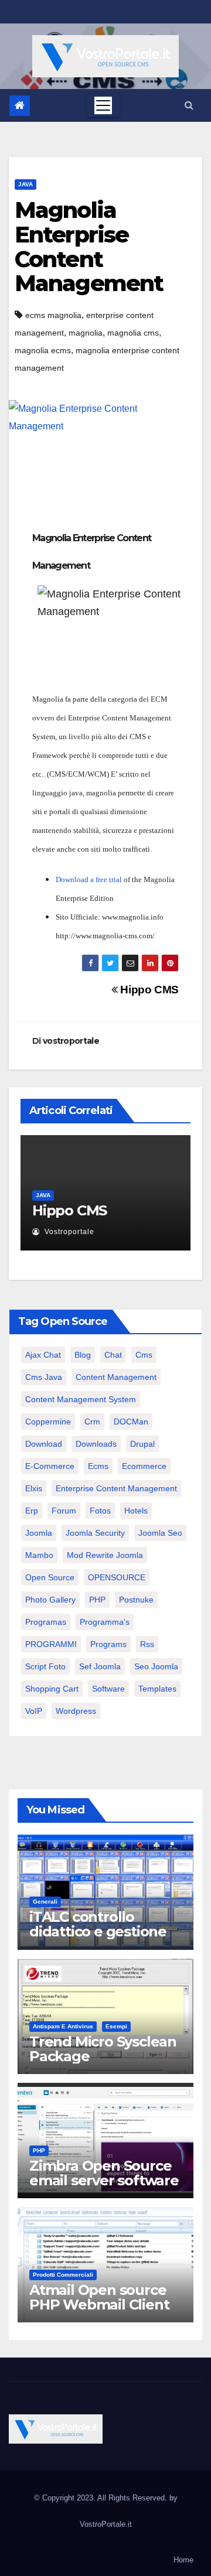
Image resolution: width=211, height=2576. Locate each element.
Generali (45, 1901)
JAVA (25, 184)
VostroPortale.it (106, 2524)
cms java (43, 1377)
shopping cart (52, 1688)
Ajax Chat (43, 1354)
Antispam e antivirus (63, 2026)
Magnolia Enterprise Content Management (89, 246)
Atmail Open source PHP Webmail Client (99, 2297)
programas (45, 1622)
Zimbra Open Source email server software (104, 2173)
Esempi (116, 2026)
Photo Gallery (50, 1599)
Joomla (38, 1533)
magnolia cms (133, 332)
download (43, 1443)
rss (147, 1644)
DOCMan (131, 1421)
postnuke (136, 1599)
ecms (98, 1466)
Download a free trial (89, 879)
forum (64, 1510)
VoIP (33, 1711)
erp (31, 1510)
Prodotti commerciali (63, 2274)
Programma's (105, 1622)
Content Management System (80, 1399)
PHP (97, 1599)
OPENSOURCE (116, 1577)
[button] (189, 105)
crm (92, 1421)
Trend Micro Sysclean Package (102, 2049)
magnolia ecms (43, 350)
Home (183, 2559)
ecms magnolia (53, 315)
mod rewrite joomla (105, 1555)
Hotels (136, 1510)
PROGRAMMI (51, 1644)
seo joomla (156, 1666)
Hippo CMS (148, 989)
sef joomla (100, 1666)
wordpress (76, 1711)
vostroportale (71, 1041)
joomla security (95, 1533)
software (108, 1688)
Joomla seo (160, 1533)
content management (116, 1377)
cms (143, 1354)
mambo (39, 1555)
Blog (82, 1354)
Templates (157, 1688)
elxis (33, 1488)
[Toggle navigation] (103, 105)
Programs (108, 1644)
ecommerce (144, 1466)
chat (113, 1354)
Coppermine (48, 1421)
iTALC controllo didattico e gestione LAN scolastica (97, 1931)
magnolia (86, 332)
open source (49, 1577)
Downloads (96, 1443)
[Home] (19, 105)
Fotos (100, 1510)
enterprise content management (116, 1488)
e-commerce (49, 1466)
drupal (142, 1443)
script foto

────────────────────────────────────────

> TASK OBJECTIVE
Return nothing but the lines running from the start of the data to the line with "ecms (98, 1466)", please, both ends included and no pictures.

> ANSWER TO THIS EXERCISE
Image resolution: width=211, height=2576. Locate each element.
Generali (45, 1901)
JAVA (25, 184)
VostroPortale.it (106, 2524)
cms java (43, 1377)
shopping cart (52, 1688)
Ajax Chat (43, 1354)
Antispam e antivirus (63, 2026)
Magnolia Enterprise Content Management (89, 246)
Atmail Open source PHP Webmail Client (99, 2297)
programas (45, 1622)
Zimbra Open Source email server software (104, 2173)
Esempi (116, 2026)
Photo Gallery (50, 1599)
Joomla (38, 1533)
magnolia cms (133, 332)
download (43, 1443)
rss (147, 1644)
DOCMan (131, 1421)
postnuke (136, 1599)
ecms (98, 1466)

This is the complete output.